With this quarterly planning season coming to a close, I've discussed hundreds of priorities in the last few weeks with clients - you are a focused and busy bunch! So many of those priorities represented projects. You are designing new products, finalizing new employee & client programs and documenting processes. Each project has its own specific purpose and many times, it spans across multiple departments. So, when it comes time to execute, how do you all get aligned?
A great place to start is by creating an Objective Statement together.
An Objective Statement is a simple tool that provides a framework and guidelines for a specific project, product, idea, initiative or decision. The purpose of creating an Objective Statement is to ensure that everyone is aligned around the purpose, scope and expectations.
Here is the simple framework:
TO: (What is the action? What are you going to do? Start with a verb.)
IN A WAY THAT: (How will you go about doing it? List criteria, scope, involvement, success measures, specific tactics, side benefits, or any other relevant information.)
SO THAT: (Why are you doing this? Why is it important? What is the one main benefit?)
And, here's an example:
TO: Create an Employee Referral program
IN A WAY THAT: Improves the quality of applicants (more A players); strengthens our culture; benefits our current employees; is simple for the HR team to administer; doesn't create drama; helps us avoid mis-hires
SO THAT: We hire the right people, the first time, ultimately impacting our retention of A players and our Employee NPS
2 tips when creating an Objective Statement:
- Start with the “TO” and make sure it is specific and actionable.

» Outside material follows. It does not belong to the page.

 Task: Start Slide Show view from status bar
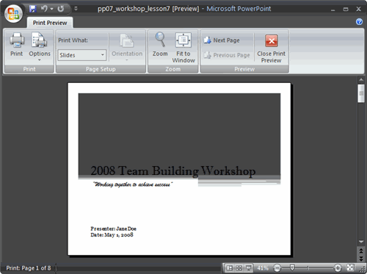248,268
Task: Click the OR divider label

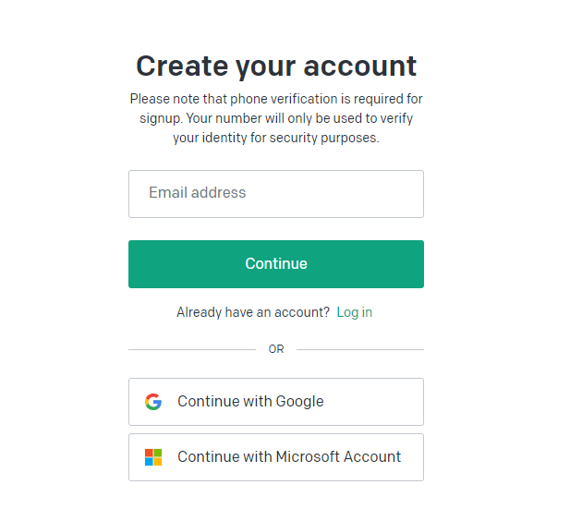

- To avoid getting bogged down in the “IN A WAY THAT” section, agree on and fill in the “SO THAT” section next. Getting the team clear about the main benefit and common purpose of the objective will help clarify some of the specifics you’ll want to include in the “IN A WAY THAT” section.
If you begin with the end in mind, the outcome should be aligned across the organization. This speeds up your execution in the long run. With shared expectations at the outset, it's rare to need to go "back to the drawing board" on your project.